Provided data:

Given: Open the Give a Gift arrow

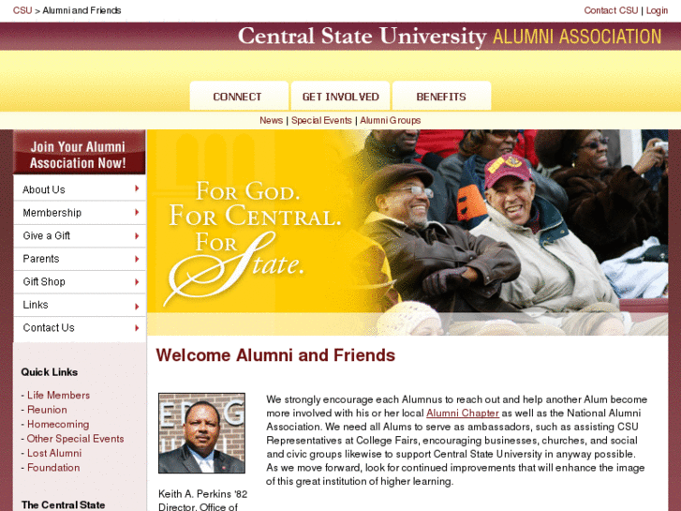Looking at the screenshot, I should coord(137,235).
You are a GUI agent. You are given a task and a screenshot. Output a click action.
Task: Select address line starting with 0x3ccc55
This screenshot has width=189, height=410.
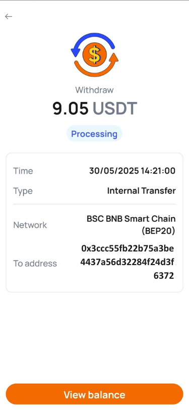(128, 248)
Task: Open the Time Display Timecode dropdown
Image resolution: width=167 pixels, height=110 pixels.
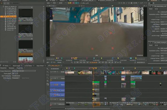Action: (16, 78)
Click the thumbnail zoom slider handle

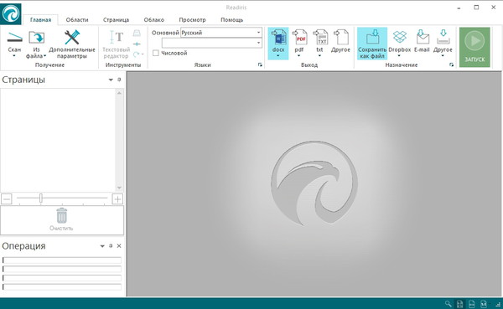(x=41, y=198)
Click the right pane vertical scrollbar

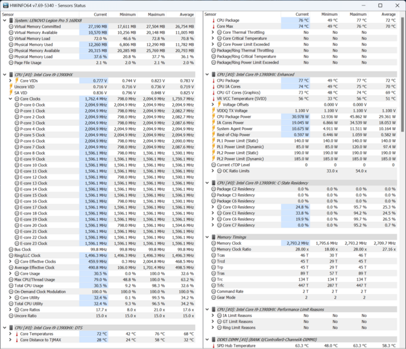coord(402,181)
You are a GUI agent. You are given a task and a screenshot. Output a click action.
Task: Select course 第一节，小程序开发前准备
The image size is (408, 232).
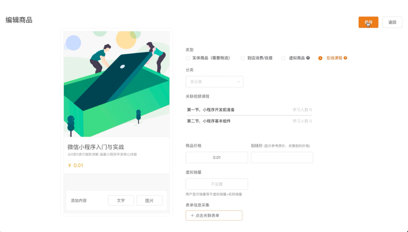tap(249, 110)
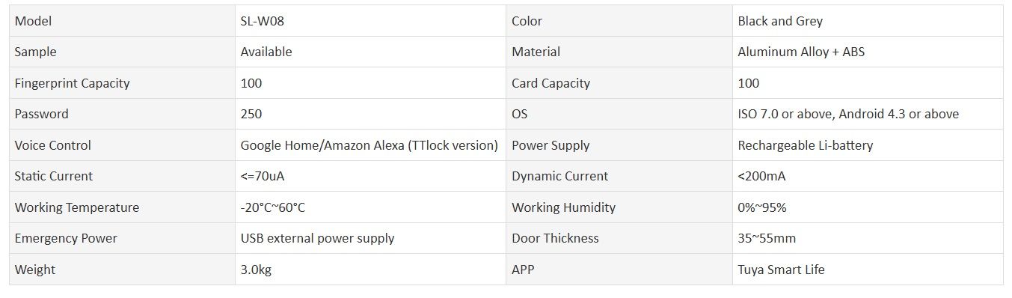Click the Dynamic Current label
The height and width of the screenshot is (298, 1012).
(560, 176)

Your task: Rewrite the listing above with "interface assistant" substituted for "GUI agent" wherever it occurs, leaving everything else unchanged and omitting the pictures.

Complete answer:
Given: Open the Give a Gift arrow

Looking at the screenshot, I should coord(137,235).
You are a interface assistant. You are given a task and a screenshot. Output a click action.
Task: Select address line starting with 0x3ccc55
This screenshot has width=189, height=410.
(128, 248)
Task: Open the Time Display Timecode dropdown
Image resolution: width=167 pixels, height=110 pixels.
Action: (16, 78)
Click the thumbnail zoom slider handle

(x=41, y=198)
Click the right pane vertical scrollbar

coord(402,181)
You are a interface assistant. You are given a task and a screenshot. Output a click action.
Task: Select course 第一节，小程序开发前准备
The image size is (408, 232).
tap(249, 110)
Click the Dynamic Current label
The height and width of the screenshot is (298, 1012).
(560, 176)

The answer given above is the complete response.